Six Months in 1945: FDR, Stalin, Churchill, and Truman--from World War to Cold War by Michael Dobbs (12) It would take some time to give this book a proper review, but as an opener let me say that I found it much more satisfying then the similar work by Michael Beschloss that I recently listened to. Some of the difference is doubtles due to the latter having been an abridged version (I hate those), but I find Dobbs to be, among other things, simply a better writer. That said, what stands out is the richness of detail and the vivdness of the character portraits he provides, things that might well be compressed in an abridged edition. Likewise, the breadth of the topics touched on is incomparably to the advantage of Dobbs's book. One fair point of comparison, I think, is that while Dobbs introduces a good many of the people invovled in the events of the period, from US Ambassador Averill Harriman and Soviet FM Molotov right the way down to the American and Russian soldiers meeting for the first time along the Elbe River, his focus remains on the principals: FDR (and later Truman), Stalin, and Churchill. Beschloss spends a tremendous amount of time and attention on Henry Morgenthau, Jr. While he was an important advisor to FDR and a major player in the considerations behind Allied treatment of postwar Germany, it makes little sense to pay more attention to him even than to Roosevelt, especially given that his plan for the occupation, though an important chip in the three-power game of poker, wwas never implemented.
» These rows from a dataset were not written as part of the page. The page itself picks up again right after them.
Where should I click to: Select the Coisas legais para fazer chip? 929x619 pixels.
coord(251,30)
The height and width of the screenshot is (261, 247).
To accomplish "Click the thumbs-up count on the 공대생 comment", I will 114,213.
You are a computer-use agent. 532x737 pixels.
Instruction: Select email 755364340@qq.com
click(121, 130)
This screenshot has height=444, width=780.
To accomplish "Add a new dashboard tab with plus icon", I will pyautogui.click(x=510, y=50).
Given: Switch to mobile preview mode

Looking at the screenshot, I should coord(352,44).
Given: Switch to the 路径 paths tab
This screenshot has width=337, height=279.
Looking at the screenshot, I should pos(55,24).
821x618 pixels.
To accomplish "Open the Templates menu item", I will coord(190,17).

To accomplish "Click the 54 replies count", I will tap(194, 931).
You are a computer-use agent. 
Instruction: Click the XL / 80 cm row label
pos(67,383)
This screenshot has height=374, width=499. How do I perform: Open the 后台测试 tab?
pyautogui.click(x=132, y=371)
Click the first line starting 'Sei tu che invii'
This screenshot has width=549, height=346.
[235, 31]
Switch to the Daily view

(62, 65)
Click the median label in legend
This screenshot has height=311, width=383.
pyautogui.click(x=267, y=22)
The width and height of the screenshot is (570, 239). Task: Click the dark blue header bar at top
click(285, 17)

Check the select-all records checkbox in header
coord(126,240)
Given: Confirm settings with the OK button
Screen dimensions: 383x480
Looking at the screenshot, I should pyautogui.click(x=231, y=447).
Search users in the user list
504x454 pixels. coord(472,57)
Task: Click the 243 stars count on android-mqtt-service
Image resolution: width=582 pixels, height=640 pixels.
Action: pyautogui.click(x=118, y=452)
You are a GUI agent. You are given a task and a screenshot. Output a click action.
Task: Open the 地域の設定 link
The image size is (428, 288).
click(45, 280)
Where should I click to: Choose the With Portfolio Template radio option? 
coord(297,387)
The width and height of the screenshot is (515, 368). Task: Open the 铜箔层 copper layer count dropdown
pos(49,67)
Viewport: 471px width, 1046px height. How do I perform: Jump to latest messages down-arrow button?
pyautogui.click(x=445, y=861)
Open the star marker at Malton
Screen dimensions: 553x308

The Wages of Zen by James Melville (13) and A Sort of Samurai by James Melville (14) I've started rereading Melville's Superintendent Otani mysteries, enjoyable stories about a mid-ranking Japanese police official in the city of Kobe. Otani, who served briefly in World War Two, is in middle age when we meet him in these tales, set in the 1970s. Otani-san is ably assisted by two colorful characters, Kimura-san, who handles the department's contacts with foreigners, and Noguchi-san (informally known as "Ninja"), who deals with Kobe's underworld denizens. Otani's wife, Hanae, often figures as a supporting character, and his radical-turned-solid-middle-class daughter and son-in-law are never too far away. In The Wages of Zen, the police are called in to a Zen temple to investigate drug smuggling that isn't but soon find a murder has taken place. In A Sort of Samurai, Kimura's language skills and debonair charm are required as the police investigate a suspicious death and some related unpleasantness. Melville (real name R.P. Martin), an Englishman, spent many years in Japan in various diplomatic and cultural positions and was well able to give Western readers a glimpse into the world of postwar Japanese culture. I imagine that his Kobe of the 1970s and 1980s might seem almost as foreign to today's younger Japanese as it was to European and American readers when the novels were published. Melville's stories are entertaining and enlightening without being hugely demanding; his characters are genuine and full o f personality, well rounded rather than simple cut-outs.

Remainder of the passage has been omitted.